— Work instruction —
Only a number is wanted here: the count of lines in the entries below that include the word "tool".

Data excerpts
[Start of section]
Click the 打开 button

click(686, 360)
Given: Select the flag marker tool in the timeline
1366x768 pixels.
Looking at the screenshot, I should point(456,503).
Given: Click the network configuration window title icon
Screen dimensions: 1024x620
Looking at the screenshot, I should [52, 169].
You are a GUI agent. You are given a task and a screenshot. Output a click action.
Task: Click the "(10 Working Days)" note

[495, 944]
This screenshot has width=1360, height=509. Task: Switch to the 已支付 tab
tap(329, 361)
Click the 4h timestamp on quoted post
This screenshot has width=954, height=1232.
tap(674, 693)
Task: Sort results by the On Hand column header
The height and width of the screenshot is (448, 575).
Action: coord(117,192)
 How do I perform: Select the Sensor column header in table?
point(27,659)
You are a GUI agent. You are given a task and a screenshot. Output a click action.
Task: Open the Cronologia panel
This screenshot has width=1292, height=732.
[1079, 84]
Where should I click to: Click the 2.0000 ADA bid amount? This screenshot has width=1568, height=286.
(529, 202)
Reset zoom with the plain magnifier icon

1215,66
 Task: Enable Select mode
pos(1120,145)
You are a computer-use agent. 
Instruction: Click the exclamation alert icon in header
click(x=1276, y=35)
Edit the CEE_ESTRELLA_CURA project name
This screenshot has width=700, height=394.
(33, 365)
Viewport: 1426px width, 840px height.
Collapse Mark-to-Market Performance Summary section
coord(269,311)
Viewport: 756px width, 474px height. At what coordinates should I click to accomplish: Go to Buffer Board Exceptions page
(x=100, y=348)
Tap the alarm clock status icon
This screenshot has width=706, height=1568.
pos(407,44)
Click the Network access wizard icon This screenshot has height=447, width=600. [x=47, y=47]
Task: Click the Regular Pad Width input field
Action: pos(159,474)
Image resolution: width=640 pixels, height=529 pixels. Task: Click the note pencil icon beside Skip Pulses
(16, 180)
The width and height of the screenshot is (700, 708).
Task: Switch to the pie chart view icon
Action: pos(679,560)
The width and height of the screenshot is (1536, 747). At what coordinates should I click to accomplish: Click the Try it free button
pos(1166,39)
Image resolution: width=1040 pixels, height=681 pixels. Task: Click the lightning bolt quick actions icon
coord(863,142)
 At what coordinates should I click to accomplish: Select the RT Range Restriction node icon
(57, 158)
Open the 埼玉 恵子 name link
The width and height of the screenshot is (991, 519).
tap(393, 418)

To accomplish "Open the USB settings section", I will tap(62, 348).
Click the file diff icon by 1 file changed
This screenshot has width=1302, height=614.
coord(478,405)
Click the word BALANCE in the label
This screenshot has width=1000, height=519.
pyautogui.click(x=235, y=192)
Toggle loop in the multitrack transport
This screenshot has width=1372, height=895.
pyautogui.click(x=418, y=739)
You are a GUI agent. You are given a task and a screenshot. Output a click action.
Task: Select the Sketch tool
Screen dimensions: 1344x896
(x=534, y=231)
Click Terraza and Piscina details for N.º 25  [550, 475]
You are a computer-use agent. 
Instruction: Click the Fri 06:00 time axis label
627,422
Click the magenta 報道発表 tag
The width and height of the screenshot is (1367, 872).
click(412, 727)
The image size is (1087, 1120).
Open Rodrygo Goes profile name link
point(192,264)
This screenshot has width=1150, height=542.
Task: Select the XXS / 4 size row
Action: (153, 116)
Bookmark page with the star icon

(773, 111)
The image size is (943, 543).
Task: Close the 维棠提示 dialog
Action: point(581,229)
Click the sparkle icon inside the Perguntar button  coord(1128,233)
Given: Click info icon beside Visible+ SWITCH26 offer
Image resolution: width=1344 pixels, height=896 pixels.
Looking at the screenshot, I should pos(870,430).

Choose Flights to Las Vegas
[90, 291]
[End of section]
— Task response —
2